WHAT YOU WILL DO —
Lines in the listing below containing the string "icon" are to be identified and copied.

RECORDS FOR THE EXERCISE —
============================================================
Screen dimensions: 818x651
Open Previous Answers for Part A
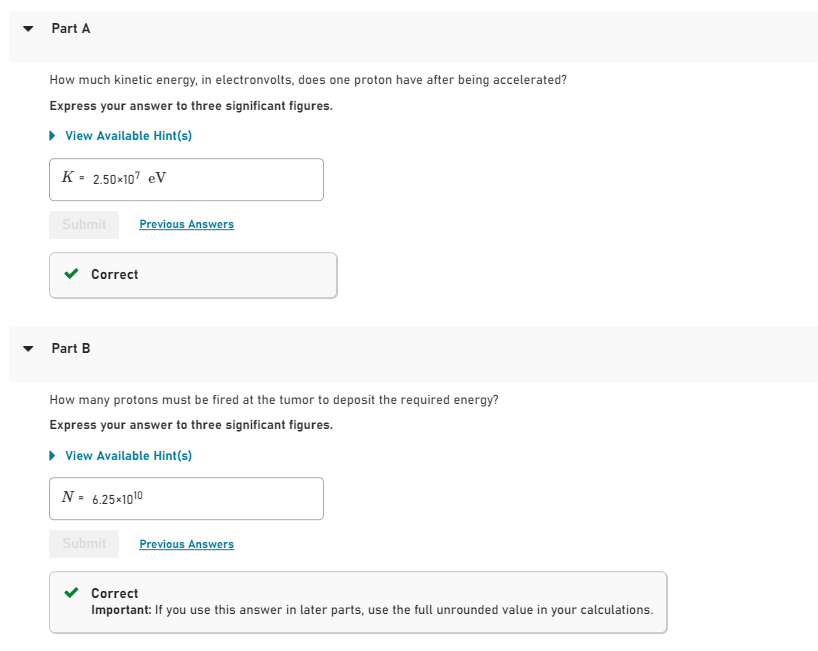click(186, 225)
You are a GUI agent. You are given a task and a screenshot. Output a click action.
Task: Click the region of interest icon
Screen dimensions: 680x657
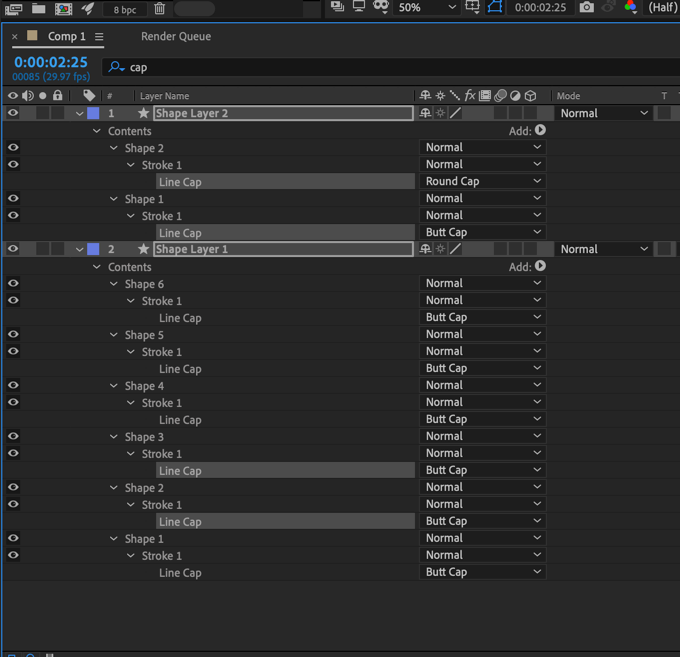472,7
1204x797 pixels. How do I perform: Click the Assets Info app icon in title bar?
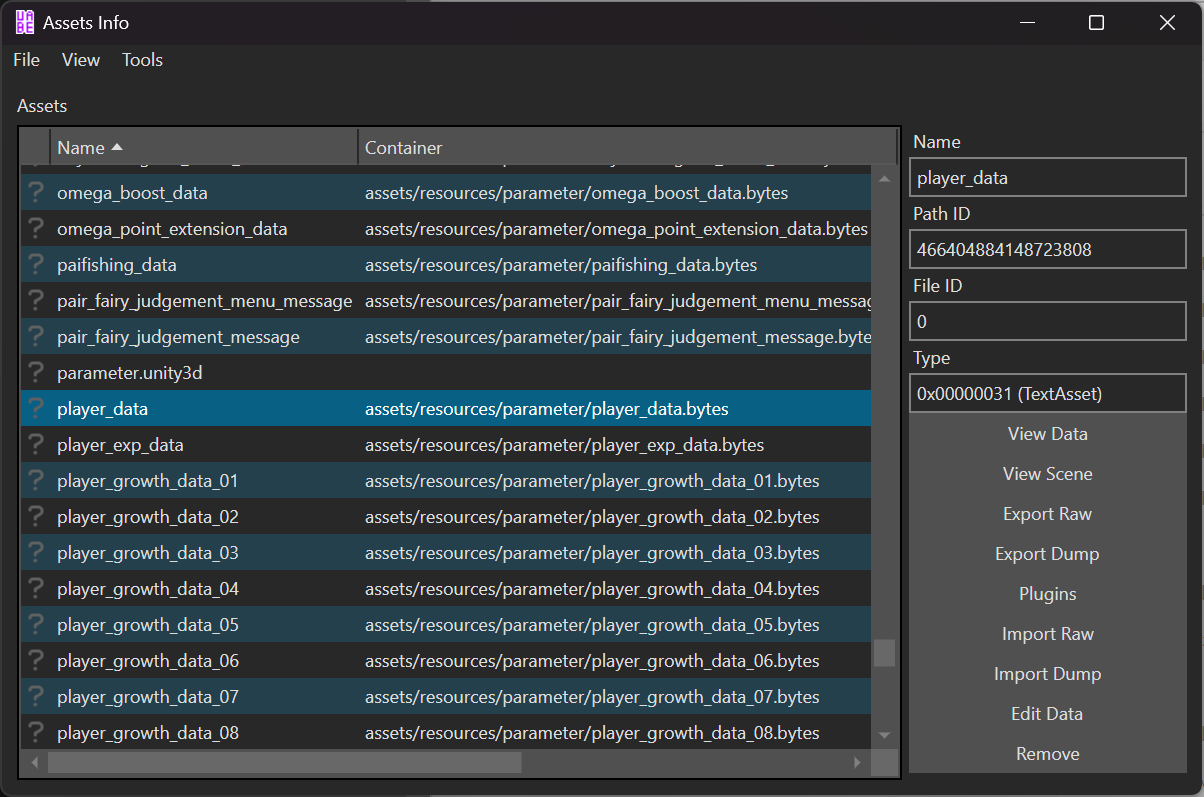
============================================================
ANSWER FOR THIS EXERCISE —
Task: Click the region of interest icon
1204x797 pixels. How do I perform: Click the Assets Info app icon in title bar?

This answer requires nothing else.